Wednesday started with a nearly 90 minute wait/drive through traffic to reach Emory Winship Cancer Institute for my next check up. The nurse practitioner was really pleased with my labs and all blood counts. For anyone keeping score, my white cells have comfortably settled into a completely normal count in the mid 5,000’s. Red blood cell indicators are still technically on the low side of the normal scale, but they keep increasing. The NP was so happy with the progress that she wanted to share it with my doctor. I was not scheduled to see the doctor today, but she went out wandering the hallways to find her.

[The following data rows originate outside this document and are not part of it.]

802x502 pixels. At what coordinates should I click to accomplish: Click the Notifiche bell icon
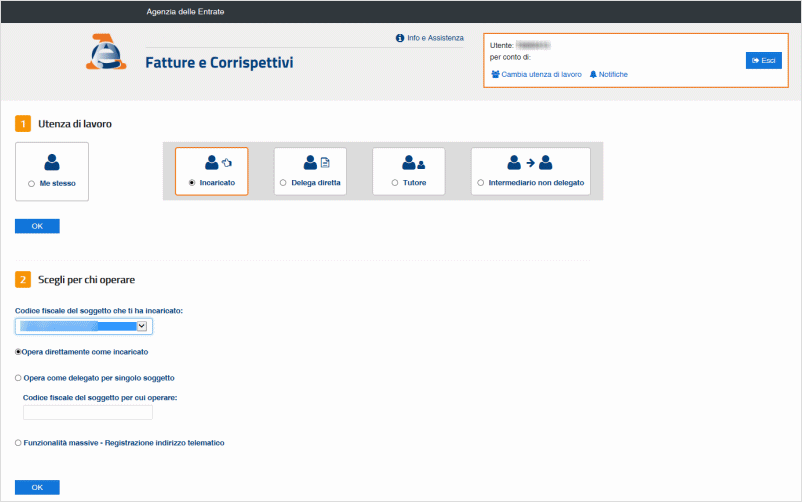pyautogui.click(x=593, y=75)
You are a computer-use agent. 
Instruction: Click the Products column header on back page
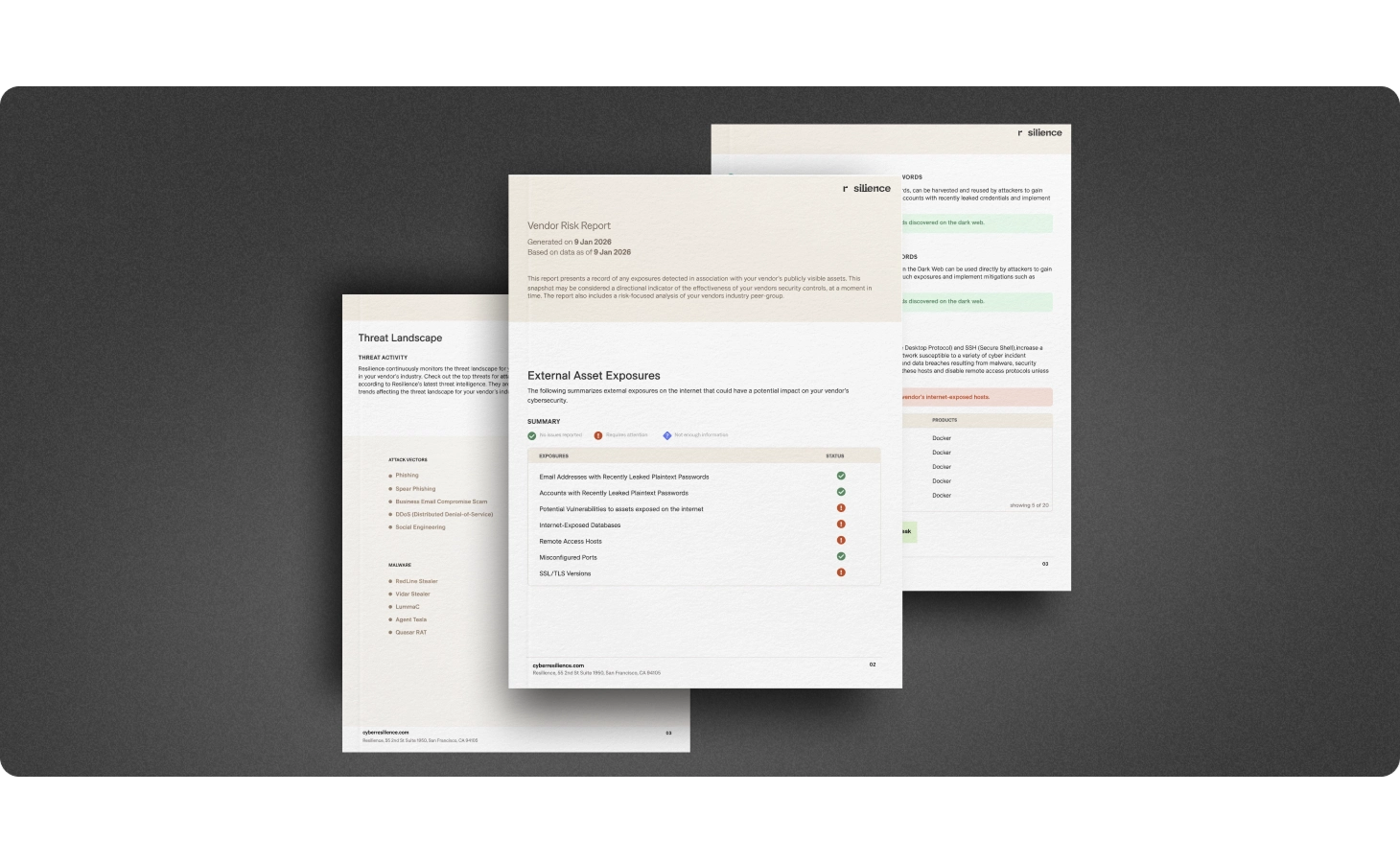(x=945, y=420)
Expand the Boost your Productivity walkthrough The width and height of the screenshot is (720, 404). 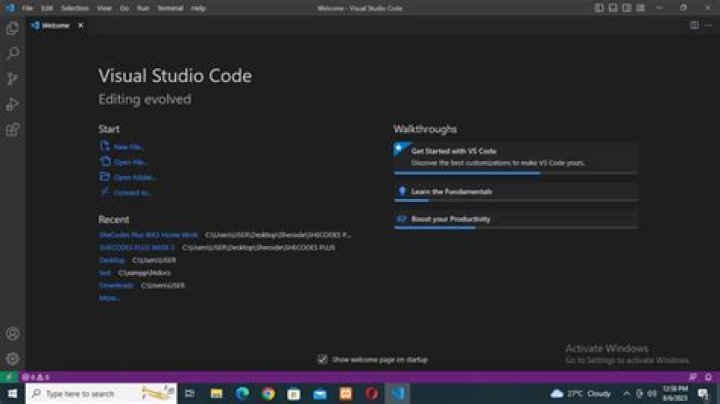coord(451,218)
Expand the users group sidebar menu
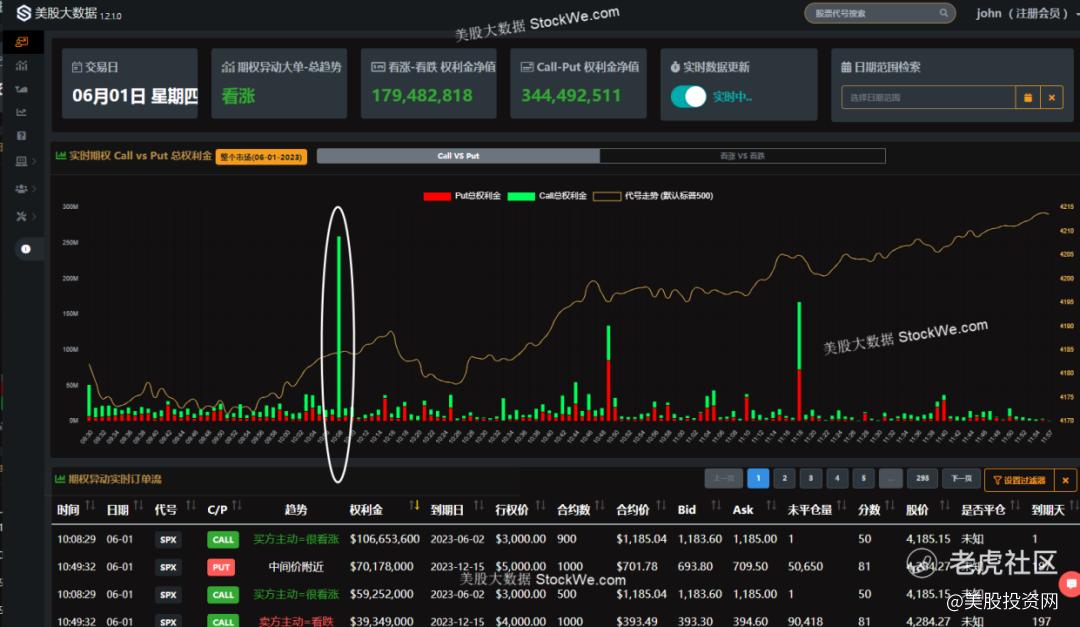 (24, 188)
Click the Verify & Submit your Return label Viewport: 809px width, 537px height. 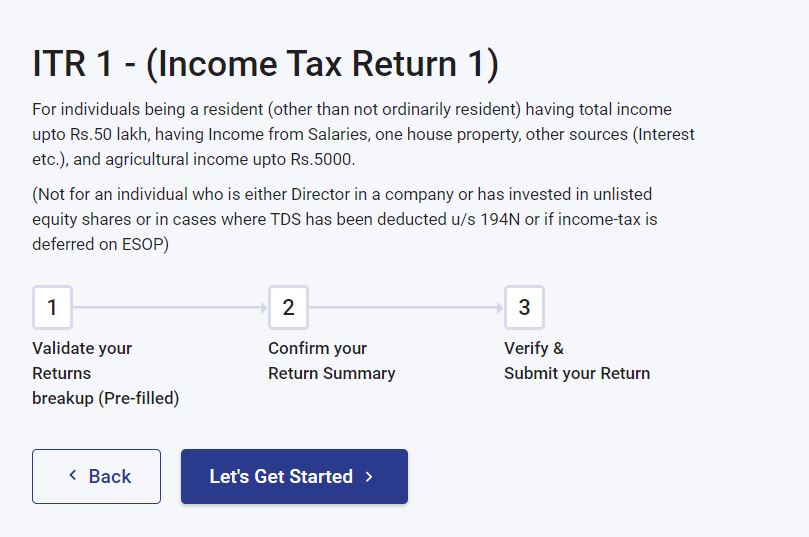coord(577,361)
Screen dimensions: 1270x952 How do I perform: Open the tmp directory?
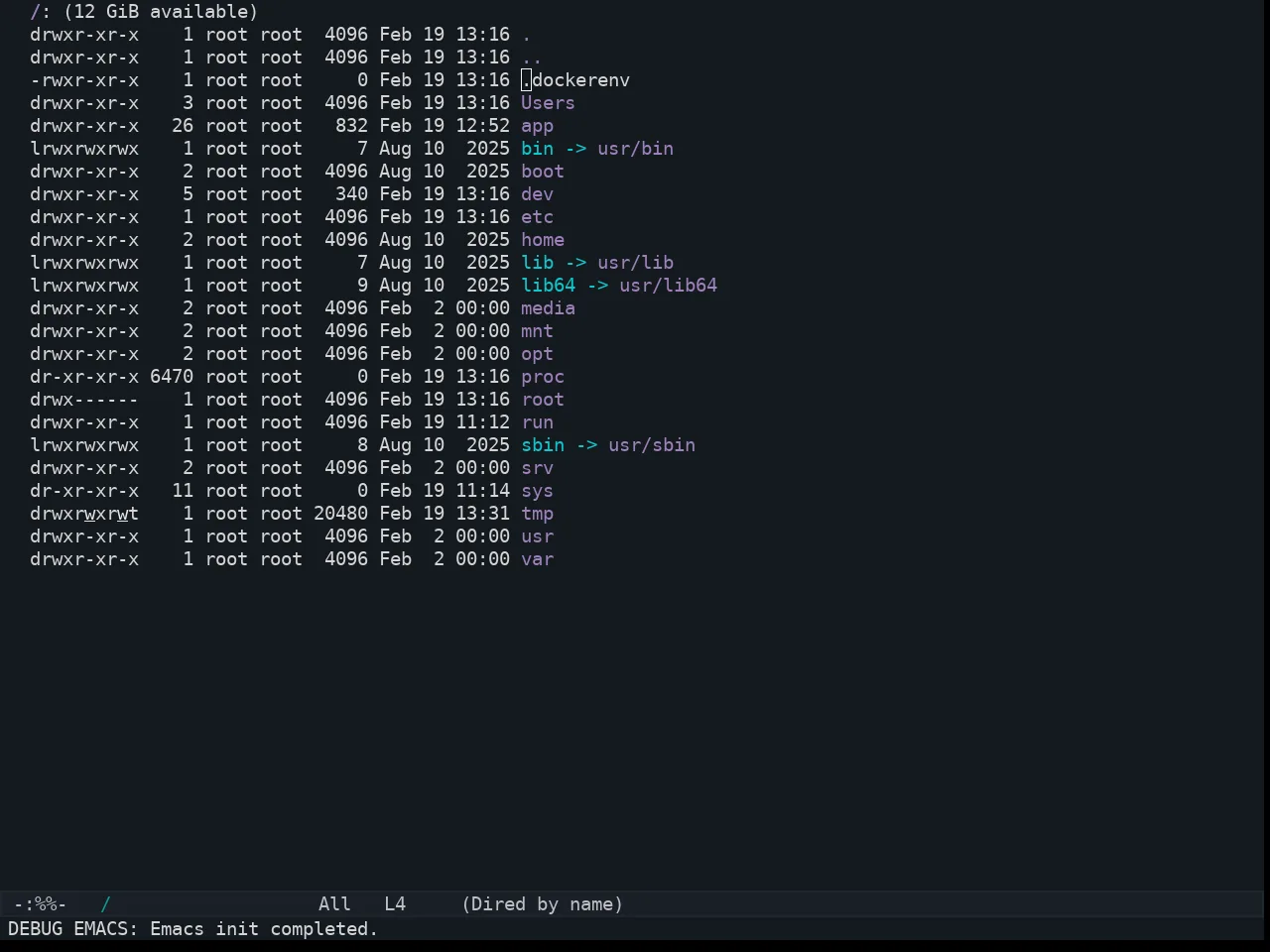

Getting an impromptu visit from the oncologist, who also happens to be the Medical Director of the cancer institute is pretty impressive because she stays busy. Normally, I would think this kind of butting into her day would be reserved for the times when there is suddenly BAD news to deliver and the nurse goes off to find the highest pay grade doc available to deliver a message.
So, Dr. Langston comes in and she is all smiles and positive energy. She declared that they are cutting me a long leash now and that I am free to pretty much go about life like a normal person. My only restrictions at this point are that I am not allowed to dig in dirt or otherwise get up close and personal with dirt, bugs, fungus and molds. She also asked that I avoid pooper scooper dooty like picking up after dogs, cleaning litter boxes and changing diapers. And finally, she said I cannot have raw sushi or uncooked meats for six months. This is the only disappointing restriction, but I can live with it.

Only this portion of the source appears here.